Ks. Waligóra w Lipniku: Poznałem człowieka podobnego do św. Walentego

Urszula Rogólska

publikacja 14.02.2022 22:54

- W 1999 roku, gdy rozpoczynałem pracę we Lwowie, zaprowadzono mnie do kapłana, który piąty rok był chorym leżącym. On już nie miał siły rozmawiać, ale kiedy przychodziło do modlitwy, jego głos był najmocniejszy - mówił ks. Jacek Waligóra 13 lutego, podczas uroczystości odpustowej ku czci św. Walentego w Bielsku-Białej Lipniku.

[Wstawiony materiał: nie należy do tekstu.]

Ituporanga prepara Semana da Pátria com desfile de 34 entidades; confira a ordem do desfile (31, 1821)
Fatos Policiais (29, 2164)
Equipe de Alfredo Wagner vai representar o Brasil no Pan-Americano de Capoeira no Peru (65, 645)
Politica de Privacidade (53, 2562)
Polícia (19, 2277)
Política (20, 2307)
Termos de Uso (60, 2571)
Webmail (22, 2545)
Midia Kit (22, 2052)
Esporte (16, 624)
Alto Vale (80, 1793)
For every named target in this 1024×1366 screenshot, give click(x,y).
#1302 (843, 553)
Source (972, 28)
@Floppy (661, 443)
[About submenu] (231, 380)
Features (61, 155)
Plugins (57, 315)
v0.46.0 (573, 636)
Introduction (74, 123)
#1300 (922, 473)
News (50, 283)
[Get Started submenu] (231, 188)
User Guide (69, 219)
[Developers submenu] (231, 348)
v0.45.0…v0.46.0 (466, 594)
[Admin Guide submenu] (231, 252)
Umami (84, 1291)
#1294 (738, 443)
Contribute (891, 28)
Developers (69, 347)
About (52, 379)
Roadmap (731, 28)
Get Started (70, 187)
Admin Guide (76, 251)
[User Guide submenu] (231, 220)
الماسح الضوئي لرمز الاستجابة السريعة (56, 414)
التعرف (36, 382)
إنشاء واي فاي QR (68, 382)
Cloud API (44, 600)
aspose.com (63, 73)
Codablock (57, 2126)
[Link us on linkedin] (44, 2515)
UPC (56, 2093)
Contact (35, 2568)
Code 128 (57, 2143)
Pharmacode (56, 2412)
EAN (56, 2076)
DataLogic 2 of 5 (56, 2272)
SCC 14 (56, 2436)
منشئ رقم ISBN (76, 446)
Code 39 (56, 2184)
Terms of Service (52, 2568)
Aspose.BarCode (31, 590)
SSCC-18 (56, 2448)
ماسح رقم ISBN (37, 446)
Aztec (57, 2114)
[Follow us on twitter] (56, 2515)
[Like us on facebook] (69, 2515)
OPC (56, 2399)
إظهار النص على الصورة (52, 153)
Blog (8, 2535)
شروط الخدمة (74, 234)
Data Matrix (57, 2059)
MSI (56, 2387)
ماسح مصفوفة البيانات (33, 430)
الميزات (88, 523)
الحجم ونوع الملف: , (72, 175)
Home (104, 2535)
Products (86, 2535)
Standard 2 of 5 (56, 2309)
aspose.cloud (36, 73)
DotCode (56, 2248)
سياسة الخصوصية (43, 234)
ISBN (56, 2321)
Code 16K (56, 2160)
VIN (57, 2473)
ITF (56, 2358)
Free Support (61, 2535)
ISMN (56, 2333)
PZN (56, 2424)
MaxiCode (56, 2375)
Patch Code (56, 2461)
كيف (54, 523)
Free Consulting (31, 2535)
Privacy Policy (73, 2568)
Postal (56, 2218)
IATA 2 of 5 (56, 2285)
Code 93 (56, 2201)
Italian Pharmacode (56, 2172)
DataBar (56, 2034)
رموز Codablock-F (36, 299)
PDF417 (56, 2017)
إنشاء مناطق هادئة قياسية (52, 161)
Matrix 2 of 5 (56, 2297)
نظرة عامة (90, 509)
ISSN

Ks. Jacek Waligóra głosił odpustowe kazania w parafii Narodzenia NMP w Lipniku, której drugm patronem jest św. Walenty. Ks. Jacek Waligóra głosił odpustowe kazania w parafii Narodzenia NMP w Lipniku, której drugm patronem jest św. Walenty.
Urszula Rogólska /Foto Gość

Pochodzący z Białej ks. Jacek Waligóra od 24 lat duszpasterzuje na Ukrainie. Był ojcem duchownym w lwowskim seminarium i kustoszem sanktuarium Matki Bożej w Niżankowicach. Dziś ma pod swoją duszpasterską opieką m.in. katolików z Halicza i Jezupola. W niedzielę 13 lutego na zaproszenie ks. proboszcza Jerzego Wojciechowskiego był gościem parafii Narodzenia Najświętszej Maryi Panny w Lipniku, gdzie głosił kazania w uroczystość odpustową ku czci św. Walentego, biskupa i męczennika, kapłana i lekarza, drugiego patrona lipnickiej wspólnoty.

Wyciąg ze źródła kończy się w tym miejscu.